* Given passage:
# Hydor Theo Heater Help?



## pieleld (Oct 24, 2011)

I recently purchased the Hydor Theo 25W Heater for my 5 gallon (The heater is rated up to 7 gallons). The tank is filtered, with low-to-moderate circulation, but the circulation is decent. This heater operates very strangely, not like any other I have ever used. With it set to 83*°, *it keeps the tank temperature at 79*° *during the day and 77-78*°* at night. Now, the strangest part is that it turns on about every minute (there is an indicator light) and heats the tank for about 20-30 seconds, and then turns off. The heater is CONSTANTLY turning on and off every single 90 seconds. Anyone else have this heater and can give me some advice about it? Not sure if I should ditch it and get the Top Fin 25W at Petsmart for 17.99 (Same Price as Hydor) :-?


----------



## JahBetta (Nov 5, 2011)

Hydor Theo is a really nice heater from what I have read and I did my fare share of research all over the place before ordering what I wanted.

I am kind of in the same dilemma; it keeps the tank a little above the setting, but I'm not complaining because I live in a cold environment, I actually think it does a relatively good job. But I do have the same question, it seems to turn on every 5-10 minutes, stay on for 2-5 minutes and then turn off again. (I have a 50w on a 7.5g). I thought it was because the tank might fluctuate a bit in the colder weather, however if it is heating as it is and it has been maintaining good temp for my fish, so I am relatively happy with it. Am just curious about the on / off with it as well.

* Information supplied:
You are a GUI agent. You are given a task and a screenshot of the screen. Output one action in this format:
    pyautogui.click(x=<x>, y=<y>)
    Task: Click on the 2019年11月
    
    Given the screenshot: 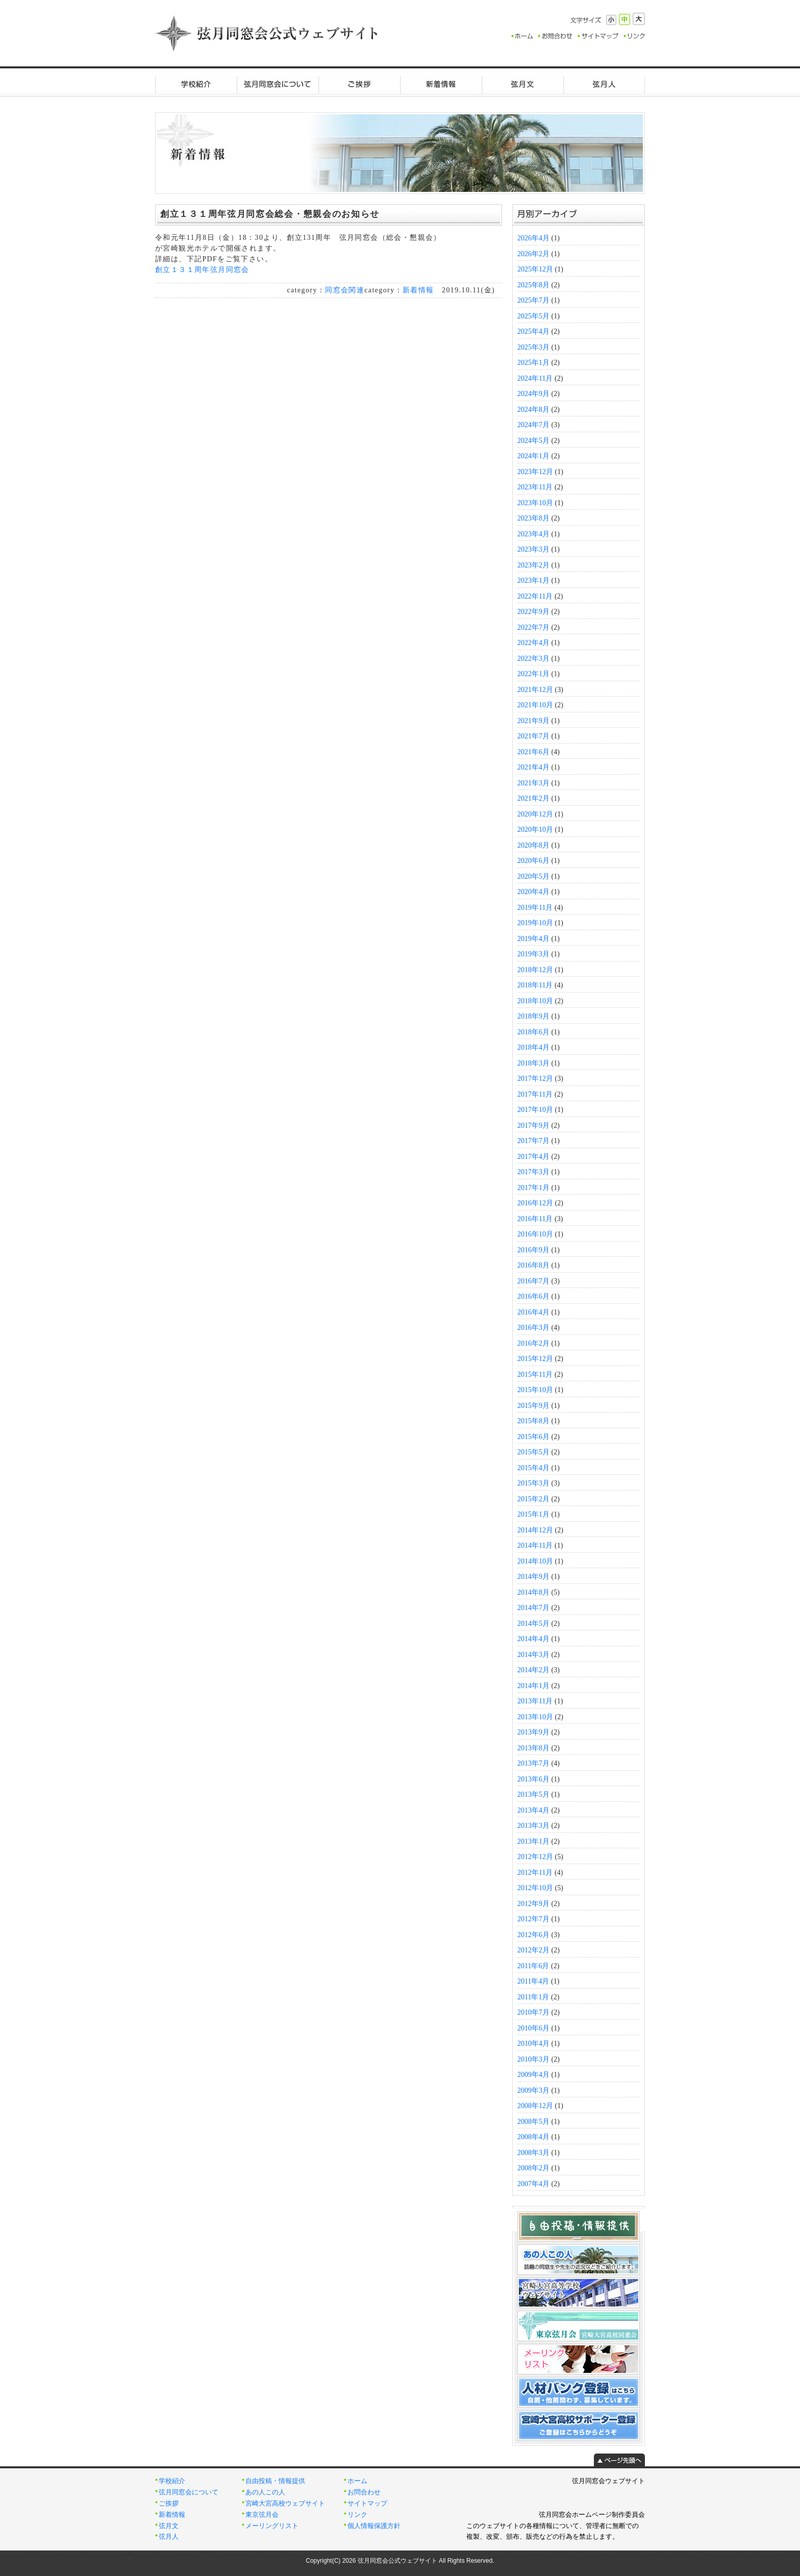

* Tasks:
1. Using the heater thread, decide whether each of these statements is true: (a) The first poster bought the heater for a 5 gallon tank. (b) JahBetta runs a 25W heater. (c) The Top Fin 25W at Petsmart costs more than the Hydor. Answer yes or no for each, and quote the words from the thread that settle it.
2. Copy out everything in the heater thread from "I recently purchased" down to "(Nov 5, 2011)", keeping every word and mark unchanged.

* Final results:
1.
(a) Yes: "I recently purchased the Hydor Theo 25W Heater for my 5 gallon"
(b) No: "(I have a 50w on a 7.5g)"
(c) No: "the Top Fin 25W at Petsmart for 17.99 (Same Price as Hydor)"

2.
I recently purchased the Hydor Theo 25W Heater for my 5 gallon (The heater is rated up to 7 gallons). The tank is filtered, with low-to-moderate circulation, but the circulation is decent. This heater operates very strangely, not like any other I have ever used. With it set to 83*°, *it keeps the tank temperature at 79*° *during the day and 77-78*°* at night. Now, the strangest part is that it turns on about every minute (there is an indicator light) and heats the tank for about 20-30 seconds, and then turns off. The heater is CONSTANTLY turning on and off every single 90 seconds. Anyone else have this heater and can give me some advice about it? Not sure if I should ditch it and get the Top Fin 25W at Petsmart for 17.99 (Same Price as Hydor) :-?


----------



## JahBetta (Nov 5, 2011)